Auferstehungstroparion, 2. Ton:

Als Du hinabstiegst zum Tode, unsterbliches Leben,* da hast Du die Macht der Hölle durch den Glanz Deiner Gottheit überwunden;* als Du auch die Toten aus der Unterwelt erwecktest,* riefen alle himmlischen Mächte: ** Christus Lebenspender, unser Gott, Ehre sei Dir.

Kondakion, 3. Ton, nach: Die Jungfrau:

Des Vaters Herrlichkeit hab in Torheit ich verlassen * mit Sündern den Reichtum, den Du mir gegeben, vergeudet; * also rufe ich zu Dir mit der Stimme des Verlorenen Sohnes: * ich hab gesündigt vor Dir, o gütiger Vater! ** Nimm mich Reumütigen auf und halte mich wie einen Deiner Tagelöhner.

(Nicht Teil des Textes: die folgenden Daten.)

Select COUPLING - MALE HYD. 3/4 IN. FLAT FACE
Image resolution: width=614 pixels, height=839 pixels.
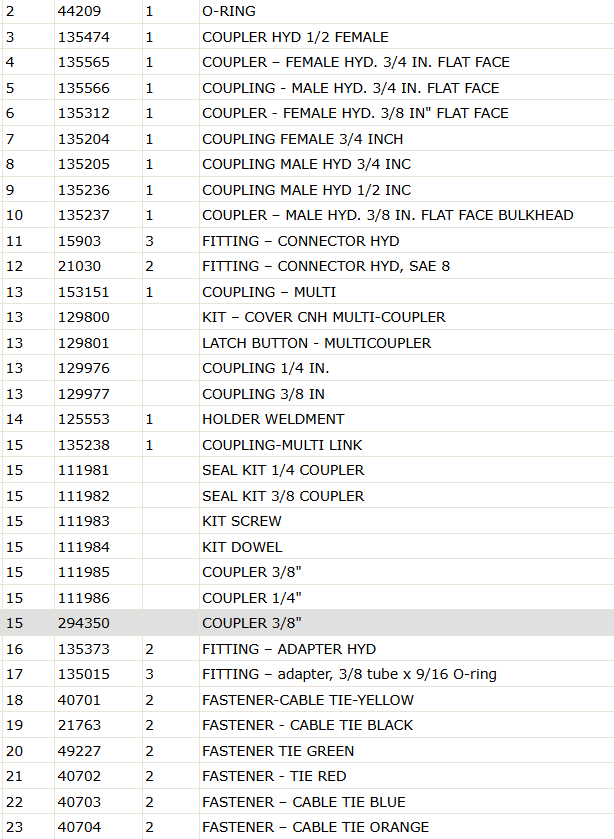pos(351,88)
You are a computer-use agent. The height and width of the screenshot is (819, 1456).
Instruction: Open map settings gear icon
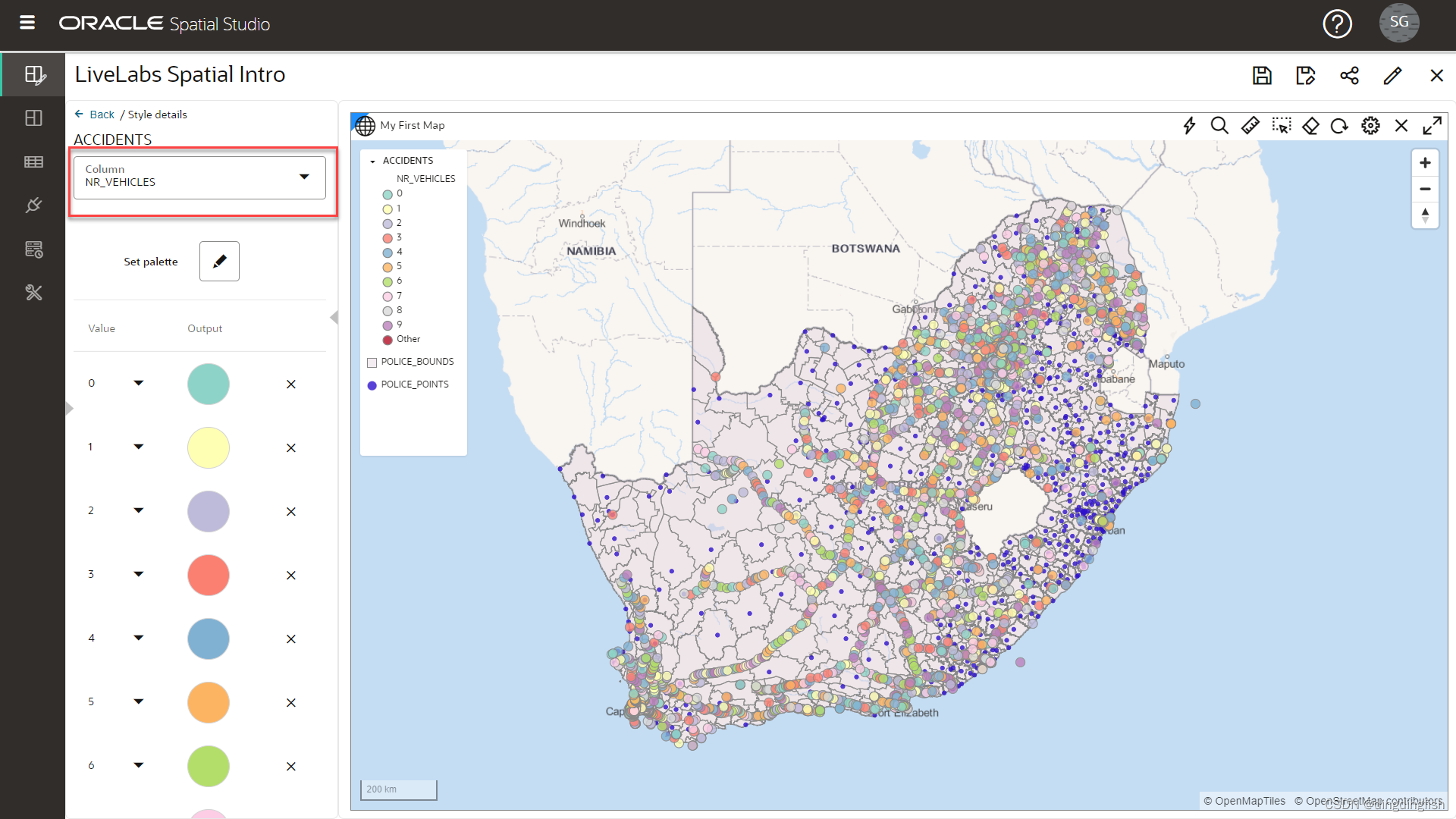pos(1370,125)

die Synaxis der Neumartyrer und Bekenner der Russischen Kirche

Außerdem feiern wir die Synaxis der Neumartyrer und Bekenner der Russischen Kirche.

Troparion, 4. Ton:

Ihr Blumen auf der geistlichen Wiese Russlands,* zu Zeiten grausamer Verfolgung wunderbar erblüht,* ihr unzähligen Neumärtyrer und Bekenner,* Hierarchen und Priester,* Mönche und Laien, Männer, Frauen und Kinder,* gute Frucht habt ihr Christus in Geduld gebracht.* Betet zu Ihm, Eurem Pflanzer,* dass Er Sein Volk vor Gottlosen und Bösen behüte,* die Russische Kirche festige* durch euer Blut und eure Leiden** zur Errettung unserer Seelen.

Kondakion, 2. Ton:

Neue russische Leidendulder,* als Bekenner habt ihr den irdischen Lebensweg durchschritten* durch Leiden Freimut erhalten,* betet zu dem euch stärkenden Christus,* dass auch wir, wenn die Stunde der Prüfung kommt* Tapferkeit als göttliche Gabe empfangen.* Seid uns Vorbild, die wir eure Entsagungen ehren,* denn weder Trübsal, noch Trauer, noch Tod** können uns trennen von der Liebe Gottes.